Evan McMullin, an independent who has pledged not to caucus with either party if he wins, and Sen. Mike Lee, the Republican incumbent, clashed over autonomy and partisanship in their debate.

Utah candidates spar over Trump in a close and unusual Senate race

In Utah’s only Senate debate this cycle, two candidates who have at times sought to distinguish themselves from former President Donald Trump clashed on Monday over the extent of their independence, as well as the idea of partisanship itself. The relatively close race could lead to the highly unusual outcome of an independent member in the U.S. Senate who does not give either party an advantage.

“I’m not going to Washington, if we prevail, to be a bootlicker for Donald Trump or Joe Biden,” Evan McMullin, the independent, said at Utah Valley University in Orem. “And that’s a commitment I’ve made to putting Utah first.”
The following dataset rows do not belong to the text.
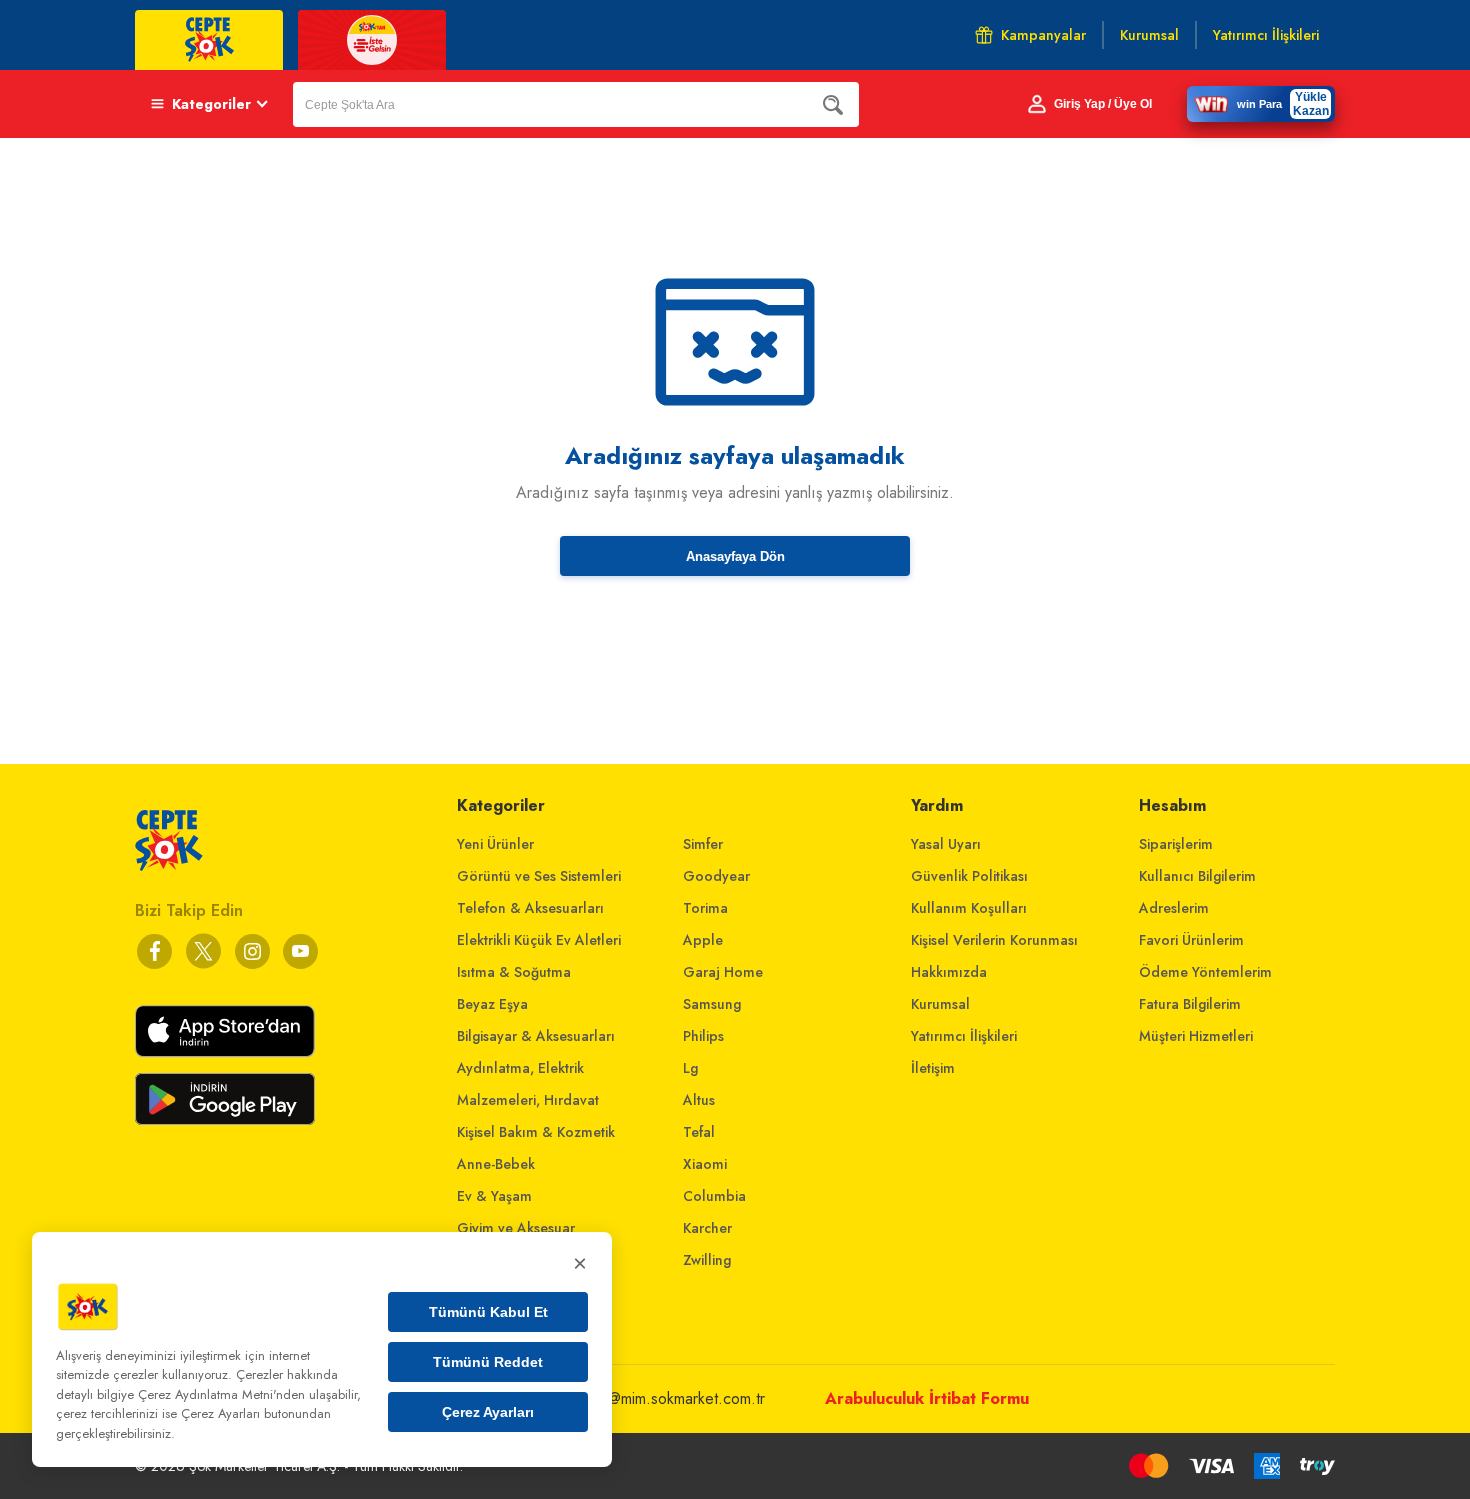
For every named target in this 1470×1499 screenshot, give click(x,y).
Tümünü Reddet (488, 1362)
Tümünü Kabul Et (488, 1312)
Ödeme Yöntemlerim (1205, 972)
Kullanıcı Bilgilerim (1197, 876)
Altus (699, 1100)
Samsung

The campaign, which POLITICO labeled in August as “the strangest Senate race in America,” could have pivotal consequences for which party has control of the Senate, particularly if McMullin wins. An independent who ran for president in 2016, McMullin has pledged that he would not caucus with either party, meaning he wouldn’t be counted as a reliable vote for Democrats or Republicans.

“Parties are an important proxy. They’re an important proxy for ideas,” incumbent Sen. Mike Lee (R-Utah) said, making the case against his opponent. Lee added: “You’re asking the people to put faith, blind trust in you. … That’s not how we lead to a good policy outcome.”



The race also marks the first major threat to Lee’s reelection, since he won his previous two general-election campaigns by double-digit margins. In a Deseret News/Hinckley Institute of Politics poll conducted earlier this month, Lee led McMullin by 4 percentage points among registered Utah voters, nearly within the poll’s margin of sampling error.

Throughout the hourlong debate, moderated by former KSL NewsRadio host Doug Wright, the candidates juggled the influence of Trump, who has endorsed Lee.

Texts that Lee reportedly sent favorably discussing Trump’s legal challenges to the 2020 election will be Lee’s “legacy,” McMullin said — part of a comment for which Lee demanded an apology.

And of the Jan. 6, 2021, attack on the Capitol, McMullin said to Lee: “When the barbarians were at the gate, you were happy to let them in.”

“That was an information-free, truth-free statement,” Lee said of his opponent’s characterizations of his behavior in the 2020 election. Lee voted to certify the results of the presidential contest.


For his part, Lee implied that Democrats were McMullin’s “adopted” party. He also brought up his own votes that were not in line with his fellow Senate Republicans.

Suggesting that Lee was “a bootlicker for either party is folly,” the senator said.

McMullin has run a viable campaign after he and his supporters successfully persuaded state Democrats to not nominate anyone from their own party and support him instead. A former Republican, he has said he is open to weakening the filibuster, and that he probably would have supported recent bipartisan bills on infrastructure and gun safety.

Lee voted for McMullin as a protest vote against Trump in the 2016 presidential election, a fact which was brought up positively by McMullin in Monday’s debate.

The current U.S. Senate includes two independents, Angus King of Maine and Bernie Sanders of Vermont, who both caucus with Democrats.